OBJECTIVE: Can you copy out every one of the records below, line for line and without changing a single character?

· · · · · · ·

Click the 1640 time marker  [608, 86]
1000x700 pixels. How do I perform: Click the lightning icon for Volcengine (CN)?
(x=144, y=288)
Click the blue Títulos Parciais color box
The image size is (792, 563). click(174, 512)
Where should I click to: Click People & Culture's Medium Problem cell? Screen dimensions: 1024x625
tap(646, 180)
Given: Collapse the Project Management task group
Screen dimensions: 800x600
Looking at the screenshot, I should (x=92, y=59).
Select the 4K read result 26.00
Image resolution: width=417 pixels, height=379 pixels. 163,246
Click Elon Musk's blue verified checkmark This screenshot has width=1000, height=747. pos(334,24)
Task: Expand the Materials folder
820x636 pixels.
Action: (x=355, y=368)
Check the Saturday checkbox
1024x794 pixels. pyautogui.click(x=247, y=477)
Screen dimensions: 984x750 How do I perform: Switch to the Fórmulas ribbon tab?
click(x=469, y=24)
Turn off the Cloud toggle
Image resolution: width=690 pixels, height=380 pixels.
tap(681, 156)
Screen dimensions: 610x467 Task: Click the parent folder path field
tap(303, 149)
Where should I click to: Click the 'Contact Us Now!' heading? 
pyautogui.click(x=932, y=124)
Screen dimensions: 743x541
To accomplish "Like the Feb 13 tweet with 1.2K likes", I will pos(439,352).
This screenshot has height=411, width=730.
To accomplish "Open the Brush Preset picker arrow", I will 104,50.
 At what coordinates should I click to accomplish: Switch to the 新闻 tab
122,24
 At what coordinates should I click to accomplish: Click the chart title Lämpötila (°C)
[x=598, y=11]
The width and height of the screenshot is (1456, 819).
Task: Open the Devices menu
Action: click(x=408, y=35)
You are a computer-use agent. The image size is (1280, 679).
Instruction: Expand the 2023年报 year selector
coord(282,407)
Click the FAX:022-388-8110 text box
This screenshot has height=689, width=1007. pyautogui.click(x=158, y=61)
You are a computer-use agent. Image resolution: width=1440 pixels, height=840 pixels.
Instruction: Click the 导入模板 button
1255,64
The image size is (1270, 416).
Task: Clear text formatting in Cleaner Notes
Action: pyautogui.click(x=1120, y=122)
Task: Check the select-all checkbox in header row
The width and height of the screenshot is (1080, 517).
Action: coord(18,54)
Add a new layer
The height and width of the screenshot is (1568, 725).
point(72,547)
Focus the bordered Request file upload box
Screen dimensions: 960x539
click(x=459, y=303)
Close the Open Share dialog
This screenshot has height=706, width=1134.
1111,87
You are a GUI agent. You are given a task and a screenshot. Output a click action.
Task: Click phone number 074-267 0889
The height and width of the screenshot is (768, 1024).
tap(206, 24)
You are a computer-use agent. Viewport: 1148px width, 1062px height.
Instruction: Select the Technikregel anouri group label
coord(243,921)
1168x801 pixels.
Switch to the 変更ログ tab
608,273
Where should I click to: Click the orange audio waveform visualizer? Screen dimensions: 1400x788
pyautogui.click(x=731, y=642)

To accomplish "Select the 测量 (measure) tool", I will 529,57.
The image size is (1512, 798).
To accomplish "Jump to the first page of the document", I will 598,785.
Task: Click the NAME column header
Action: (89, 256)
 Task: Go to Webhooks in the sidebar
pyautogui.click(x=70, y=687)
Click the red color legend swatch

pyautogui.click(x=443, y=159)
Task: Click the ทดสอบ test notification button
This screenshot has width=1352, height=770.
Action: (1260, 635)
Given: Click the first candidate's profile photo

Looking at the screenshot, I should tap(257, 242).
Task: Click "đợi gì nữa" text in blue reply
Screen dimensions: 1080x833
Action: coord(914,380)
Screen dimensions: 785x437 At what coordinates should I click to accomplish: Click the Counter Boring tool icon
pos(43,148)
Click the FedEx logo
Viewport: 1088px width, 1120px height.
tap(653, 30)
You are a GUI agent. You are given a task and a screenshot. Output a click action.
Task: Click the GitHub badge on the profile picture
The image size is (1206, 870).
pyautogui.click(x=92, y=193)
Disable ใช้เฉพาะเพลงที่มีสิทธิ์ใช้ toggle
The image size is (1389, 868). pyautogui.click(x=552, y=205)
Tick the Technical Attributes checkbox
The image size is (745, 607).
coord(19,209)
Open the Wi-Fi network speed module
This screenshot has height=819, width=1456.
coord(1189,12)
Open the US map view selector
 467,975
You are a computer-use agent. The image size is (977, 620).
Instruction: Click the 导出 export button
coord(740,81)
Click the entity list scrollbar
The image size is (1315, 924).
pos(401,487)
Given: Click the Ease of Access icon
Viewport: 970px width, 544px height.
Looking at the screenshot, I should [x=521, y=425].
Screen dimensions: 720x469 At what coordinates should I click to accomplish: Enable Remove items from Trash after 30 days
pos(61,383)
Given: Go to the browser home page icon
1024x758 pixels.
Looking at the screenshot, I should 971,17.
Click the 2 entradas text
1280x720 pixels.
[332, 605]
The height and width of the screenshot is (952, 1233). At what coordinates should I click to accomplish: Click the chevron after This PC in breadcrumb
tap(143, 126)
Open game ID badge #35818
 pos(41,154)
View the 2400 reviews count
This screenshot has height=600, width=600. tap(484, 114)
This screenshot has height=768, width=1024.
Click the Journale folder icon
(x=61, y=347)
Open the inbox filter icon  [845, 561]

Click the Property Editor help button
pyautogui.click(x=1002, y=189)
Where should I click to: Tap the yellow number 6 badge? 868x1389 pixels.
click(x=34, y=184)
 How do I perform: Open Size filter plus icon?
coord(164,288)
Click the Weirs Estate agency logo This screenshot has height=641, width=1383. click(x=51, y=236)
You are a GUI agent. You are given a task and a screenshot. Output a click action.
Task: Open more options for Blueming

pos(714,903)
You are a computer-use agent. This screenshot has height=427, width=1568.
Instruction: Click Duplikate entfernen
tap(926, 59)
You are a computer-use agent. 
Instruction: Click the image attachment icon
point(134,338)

· · · · · · ·

OUTPUT FOR THIS TASK:
Click the 1640 time marker  [608, 86]
1000x700 pixels. How do I perform: Click the lightning icon for Volcengine (CN)?
(x=144, y=288)
Click the blue Títulos Parciais color box
The image size is (792, 563). click(174, 512)
Where should I click to: Click People & Culture's Medium Problem cell? Screen dimensions: 1024x625
tap(646, 180)
Given: Collapse the Project Management task group
Screen dimensions: 800x600
Looking at the screenshot, I should (x=92, y=59).
Select the 4K read result 26.00
Image resolution: width=417 pixels, height=379 pixels. 163,246
Click Elon Musk's blue verified checkmark This screenshot has width=1000, height=747. pos(334,24)
Task: Expand the Materials folder
820x636 pixels.
Action: (x=355, y=368)
Check the Saturday checkbox
1024x794 pixels. pyautogui.click(x=247, y=477)
Screen dimensions: 984x750 How do I perform: Switch to the Fórmulas ribbon tab?
click(x=469, y=24)
Turn off the Cloud toggle
Image resolution: width=690 pixels, height=380 pixels.
tap(681, 156)
Screen dimensions: 610x467 Task: Click the parent folder path field
tap(303, 149)
Where should I click to: Click the 'Contact Us Now!' heading? 
pyautogui.click(x=932, y=124)
Screen dimensions: 743x541
To accomplish "Like the Feb 13 tweet with 1.2K likes", I will pos(439,352).
This screenshot has height=411, width=730.
To accomplish "Open the Brush Preset picker arrow", I will 104,50.
 At what coordinates should I click to accomplish: Switch to the 新闻 tab
122,24
 At what coordinates should I click to accomplish: Click the chart title Lämpötila (°C)
[x=598, y=11]
The width and height of the screenshot is (1456, 819).
Task: Open the Devices menu
Action: click(x=408, y=35)
You are a computer-use agent. The image size is (1280, 679).
Instruction: Expand the 2023年报 year selector
coord(282,407)
Click the FAX:022-388-8110 text box
This screenshot has height=689, width=1007. pyautogui.click(x=158, y=61)
You are a computer-use agent. Image resolution: width=1440 pixels, height=840 pixels.
Instruction: Click the 导入模板 button
1255,64
The image size is (1270, 416).
Task: Clear text formatting in Cleaner Notes
Action: pyautogui.click(x=1120, y=122)
Task: Check the select-all checkbox in header row
The width and height of the screenshot is (1080, 517).
Action: coord(18,54)
Add a new layer
The height and width of the screenshot is (1568, 725).
point(72,547)
Focus the bordered Request file upload box
Screen dimensions: 960x539
click(x=459, y=303)
Close the Open Share dialog
This screenshot has height=706, width=1134.
1111,87
You are a GUI agent. You are given a task and a screenshot. Output a click action.
Task: Click phone number 074-267 0889
The height and width of the screenshot is (768, 1024).
tap(206, 24)
You are a computer-use agent. Viewport: 1148px width, 1062px height.
Instruction: Select the Technikregel anouri group label
coord(243,921)
1168x801 pixels.
Switch to the 変更ログ tab
608,273
Where should I click to: Click the orange audio waveform visualizer? Screen dimensions: 1400x788
pyautogui.click(x=731, y=642)

To accomplish "Select the 测量 (measure) tool", I will 529,57.
The image size is (1512, 798).
To accomplish "Jump to the first page of the document", I will 598,785.
Task: Click the NAME column header
Action: (89, 256)
 Task: Go to Webhooks in the sidebar
pyautogui.click(x=70, y=687)
Click the red color legend swatch

pyautogui.click(x=443, y=159)
Task: Click the ทดสอบ test notification button
This screenshot has width=1352, height=770.
Action: (1260, 635)
Given: Click the first candidate's profile photo

Looking at the screenshot, I should tap(257, 242).
Task: Click "đợi gì nữa" text in blue reply
Screen dimensions: 1080x833
Action: coord(914,380)
Screen dimensions: 785x437 At what coordinates should I click to accomplish: Click the Counter Boring tool icon
pos(43,148)
Click the FedEx logo
Viewport: 1088px width, 1120px height.
tap(653, 30)
You are a GUI agent. You are given a task and a screenshot. Output a click action.
Task: Click the GitHub badge on the profile picture
The image size is (1206, 870).
pyautogui.click(x=92, y=193)
Disable ใช้เฉพาะเพลงที่มีสิทธิ์ใช้ toggle
The image size is (1389, 868). pyautogui.click(x=552, y=205)
Tick the Technical Attributes checkbox
The image size is (745, 607).
coord(19,209)
Open the Wi-Fi network speed module
This screenshot has height=819, width=1456.
coord(1189,12)
Open the US map view selector
 467,975
You are a computer-use agent. The image size is (977, 620).
Instruction: Click the 导出 export button
coord(740,81)
Click the entity list scrollbar
The image size is (1315, 924).
pos(401,487)
Given: Click the Ease of Access icon
Viewport: 970px width, 544px height.
Looking at the screenshot, I should [x=521, y=425].
Screen dimensions: 720x469 At what coordinates should I click to accomplish: Enable Remove items from Trash after 30 days
pos(61,383)
Given: Go to the browser home page icon
1024x758 pixels.
Looking at the screenshot, I should 971,17.
Click the 2 entradas text
1280x720 pixels.
[332, 605]
The height and width of the screenshot is (952, 1233). At what coordinates should I click to accomplish: Click the chevron after This PC in breadcrumb
tap(143, 126)
Open game ID badge #35818
 pos(41,154)
View the 2400 reviews count
This screenshot has height=600, width=600. tap(484, 114)
This screenshot has height=768, width=1024.
Click the Journale folder icon
(x=61, y=347)
Open the inbox filter icon  [845, 561]

Click the Property Editor help button
pyautogui.click(x=1002, y=189)
Where should I click to: Tap the yellow number 6 badge? 868x1389 pixels.
click(x=34, y=184)
 How do I perform: Open Size filter plus icon?
coord(164,288)
Click the Weirs Estate agency logo This screenshot has height=641, width=1383. click(x=51, y=236)
You are a GUI agent. You are given a task and a screenshot. Output a click action.
Task: Open more options for Blueming

pos(714,903)
You are a computer-use agent. This screenshot has height=427, width=1568.
Instruction: Click Duplikate entfernen
tap(926, 59)
You are a computer-use agent. 
Instruction: Click the image attachment icon
point(134,338)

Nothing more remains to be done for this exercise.